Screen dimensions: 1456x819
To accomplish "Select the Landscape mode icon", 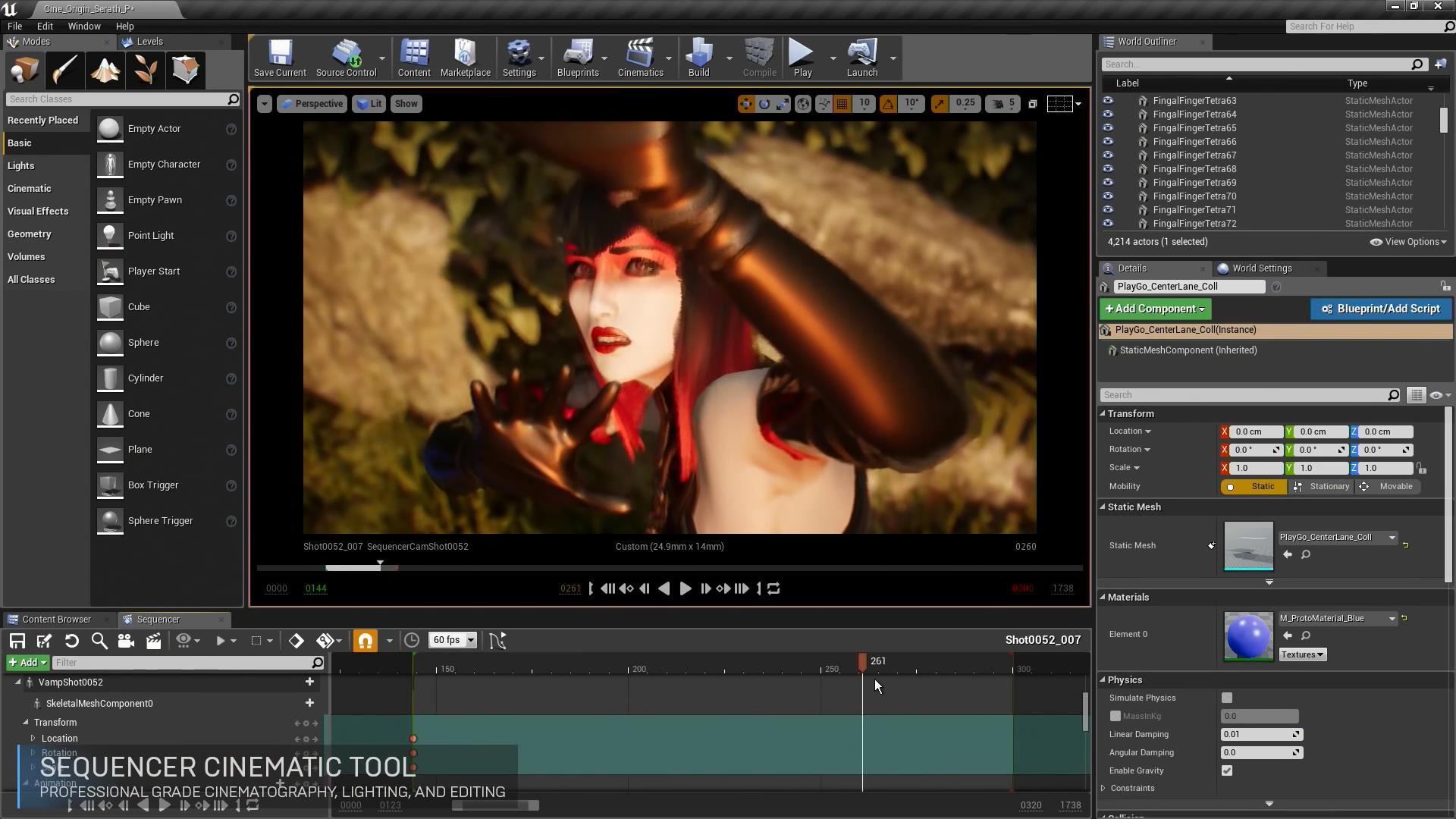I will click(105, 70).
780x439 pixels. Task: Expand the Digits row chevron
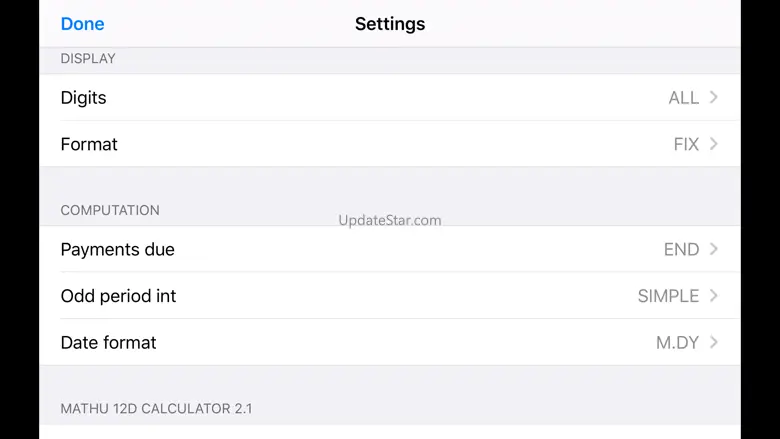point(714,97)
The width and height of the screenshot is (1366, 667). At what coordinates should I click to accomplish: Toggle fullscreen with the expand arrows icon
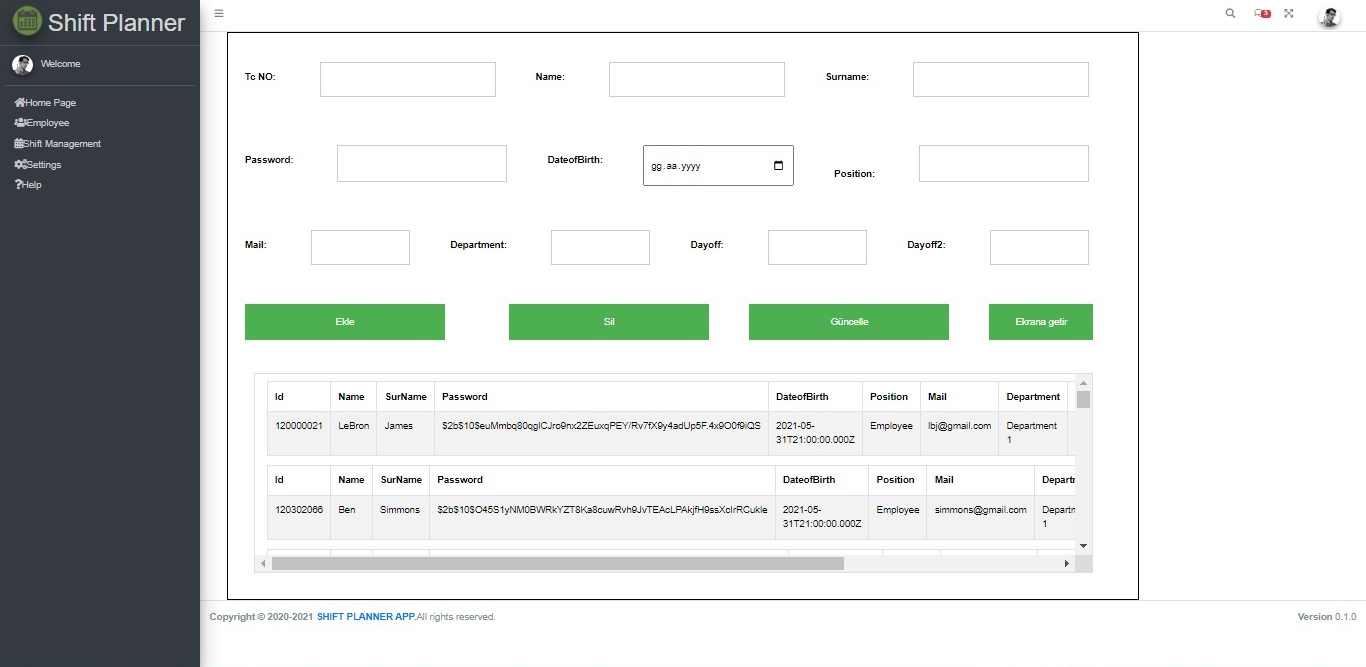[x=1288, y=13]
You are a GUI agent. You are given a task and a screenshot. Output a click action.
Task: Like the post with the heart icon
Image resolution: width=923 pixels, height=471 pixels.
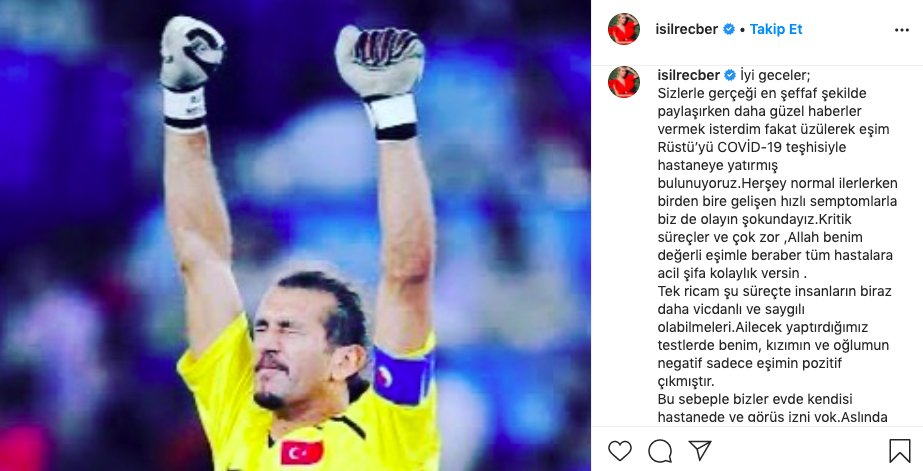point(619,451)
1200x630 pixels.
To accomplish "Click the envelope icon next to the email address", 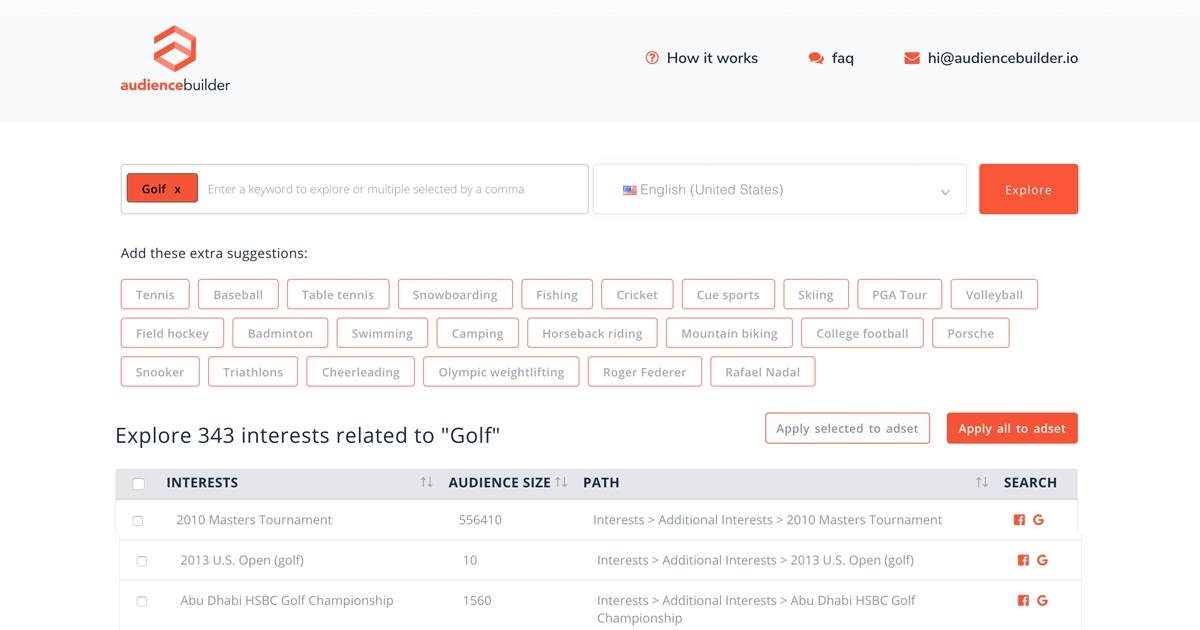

# Objective
Can you output the lines from the one containing "1200x630 pixels." through the end of the entries as a numbered list, skipping blank lines and leaving out the pictures?

# The response
1. 1200x630 pixels.
2. To accomplish "Click the envelope icon next to the email address", 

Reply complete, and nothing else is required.